Foto: EL FARO DE CEUTA

La ONG València es Refugi, se ocupa de atender tanto a menores que se han escapado de los centros y están viviendo en la calle, como a niños mayores de edad que no tienen dónde ir. A través de los donativos de la gente, pueden comprar comida, ropa y atender las necesidades básicas de los niños, que como están en situación irregular, no tienen sanidad pública gratuita y, por tanto, pagan el servicio y los medicamentos.

Belén Abad cuenta el caso de uno de los niños mayores de edad que viven en la casa okupa, que tuvo que ir al médico por una herida y recibió varios puntos de sutura, los cuales debían retirarle en unos días. Dado que este niño no tiene la asistencia médica gratuita, tiene que costearse la asistencia y tardó varios días más de lo debido en acudir al centro médico para que le retiraran los puntos por el coste que suponía.

Cuenta también el caso de una familia con una hija que sufre de epilepsia y no tiene dinero para comprar los medicamentos, pues con el poco dinero que tiene, debe elegir entre comer o pagar los medicamentos y la asistencia sanitaria.

Desde la ONG, cuenta Belén, le proporcionan ayuda económica para poder comprar los medicamentos, pues un ataque de epilepsia con convulsiones puede provocar daños graves e irreparables en el cerebro de la niña.

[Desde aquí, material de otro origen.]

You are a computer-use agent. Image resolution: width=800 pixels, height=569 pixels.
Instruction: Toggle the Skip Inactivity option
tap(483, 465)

Voluntarias de València és Refugi junto a dos MENAS en las Cortes Valencias. FOTO: VALÈNCIA ES REFUGI

Por su parte, Lola González, cuenta que los niños a los que atienden las consideran como “sus madres”, pues cuidan de ellos con cariño, e incluso les abren las puertas de su casa. “A veces vienen a mi casa y dormimos la siesta todos juntos acurrucados en el sofá con la mantita”, afirma Lola emocionada.

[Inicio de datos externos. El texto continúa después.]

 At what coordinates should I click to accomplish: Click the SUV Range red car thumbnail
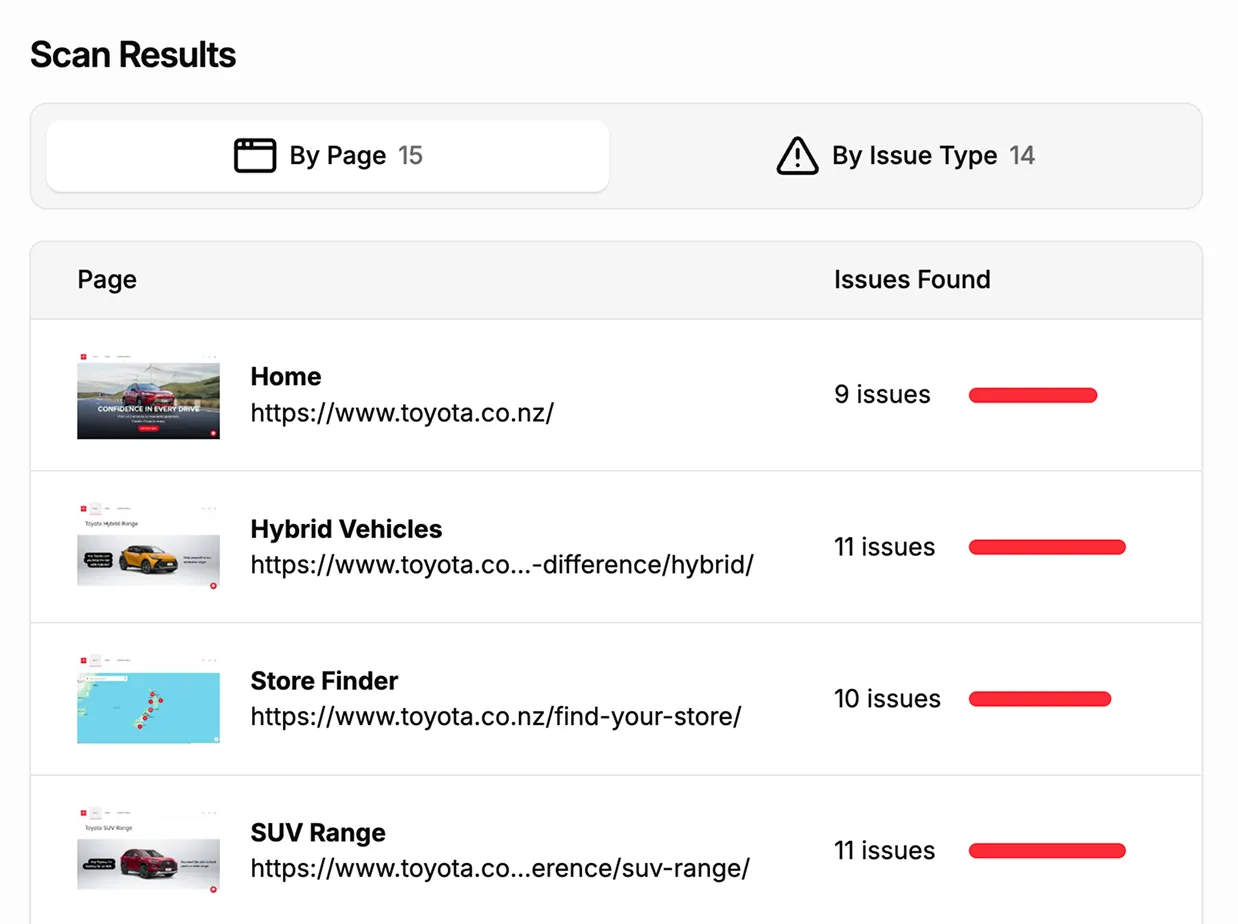[x=148, y=850]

Las voluntarias de València es Refugi atienden también a inmigrantes que han llegado de forma irregular a España ya siendo mayores de edad. Es el caso de Sarfraz, procedente de Pakistán, que llegó con 23 años a España y lleva 3 años en Valencia. Trabaja en la recogida de naranjas y afirma que tiene trabajo, pero “lo justo para poder comer”.

Sarfraz vive en un piso con 6 paisanos suyos y cuenta que salió de su país para buscar trabajo, indica que ahora que ya tiene papeles en España puede trabajar en mejores condiciones que en su país. Hace dos años que conoció a Lola y Belén a través de dos amigos suyos, también presentes en la entrevista y asegura que están “para todo”, para hablar, para acompañarle a las diferentes oficinas para tramitar sus papeles…

 

El Síndic alerta del aumento de la llega de MENA’s a la Comunidad Valenciana

El Síndic de Greuges de la Comunitat Valenciana, ha alertado del incremento de MENA’s atendidos en la Comunitat Valenciana. En el año 2017 han aumentado un 103%, hasta los 317, y advierte de que los centros de menores están “sobreocupados”.

El defensor del pueblo afirma que la migración de los MENA “no puede seguir siendo considerada como un fenómeno circunstancial en función de la mayor o menor afluencia de los mismos, sino que hay que asumirla como un factor estructural que no va a parar y que requiere una planificación y una intervención diferenciada que atienda a las necesidades específicas de los mismos, muchos de ellos sin referentes familiares, con desconocimiento del idioma, del entorno y en ocasiones víctimas de explotación“.